Heat and Dust (1975), Jhabvala's Booker winning and most well-known novel, which ensured her celebrity status in the literary world, is a delightful interrogation of the imperial and post-imperial discourses vis-à-vis India and England, as presented through the parallel lives of two English women in India, placed in two distinct historical contexts across half-a-century, in which the young narrator is set to restore the lost story of her predecessor from the 'heat and dust' of passion and oblivion.

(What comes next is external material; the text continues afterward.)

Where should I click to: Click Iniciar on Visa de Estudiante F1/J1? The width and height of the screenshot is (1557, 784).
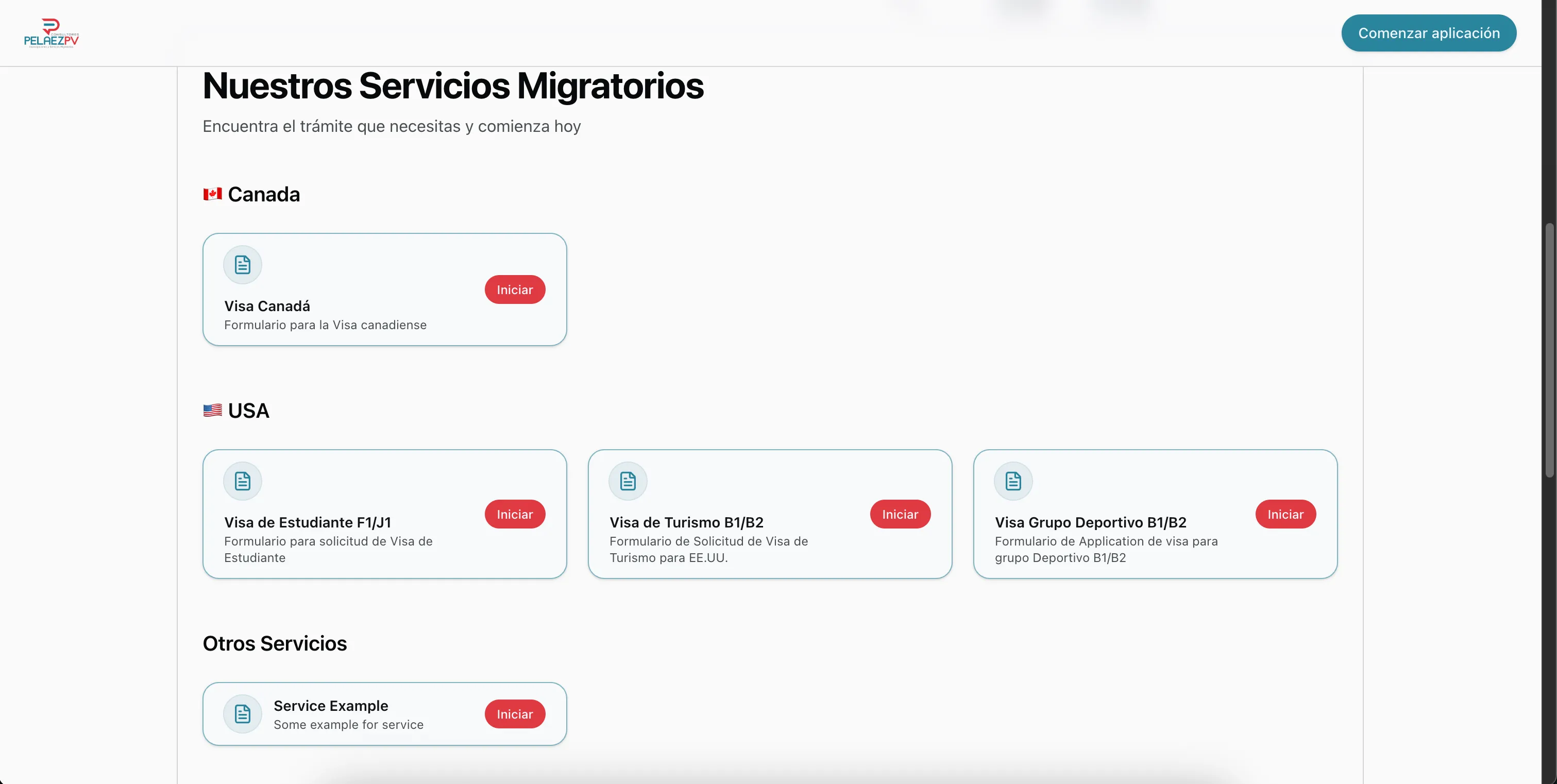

The Atlantic Critical Study of Heat and Dust, which is primarily meant for the students of English literature of Indian universities, is a comprehensive, self-sufficient, and an in-depth study of the text. The present book provides a thorough and illuminating study of the text and examines it from such aspects as race relations, man-woman relations, themes, form, structure, and technique. In addition, it provides useful background materials related to Jhabvala's life, works, her vision of India, and a detailed critical summary of the entire text, along with a select bibliography and sample questions. The book will be immensely useful for students, scholars and teachers in the area.
About the Author
I. H-Shihan, a Reader in English, is now professionally attached to an undergraduate college affiliated to the University of Calcutta, West Bengal. As counsellor, he also has part-time association with Indira Gandhi National Open University. He did his Master's from the University of Burdwan and PhD from the University of Kalyani. For some time now he has been investigating the treatment of human relationship across cultures in fictional works of some Anglo-Indian, Indo-Anglian, expatriate American and Post-colonial writers. His major works include Study Material EEG, Paper II (Thomas Hardy) for Netaji Subhas Open University, Study Material MA English, Paper IV, Option 'C' (Ruth Jhabvala) for the University of Burdwan Correspondence Course, Under the Alien Sky: Cross-cultural Encounter and Culture-shock Syndrome in some Novels on India (2001), An Imprint Handbook of Select Literary and Critical Terms (2005), and some articles and contributions to books and journals of great repute.
Preface
Incidentally, this is my fourth attempt at writing on Ruth Prawer Jhabvala. Born in Germany and educated at London, Jhabvala married an Indian architect and subsequently lived for twenty-four years in India. All of her works reflect her mingled affection for and impatience with her adopted country and show intimate knowledge of the lives of both Indian and European families. Her novel Heat and Dust that won the Booker Prize in 1975, is one such novel, which I have tried to study from a different perspective.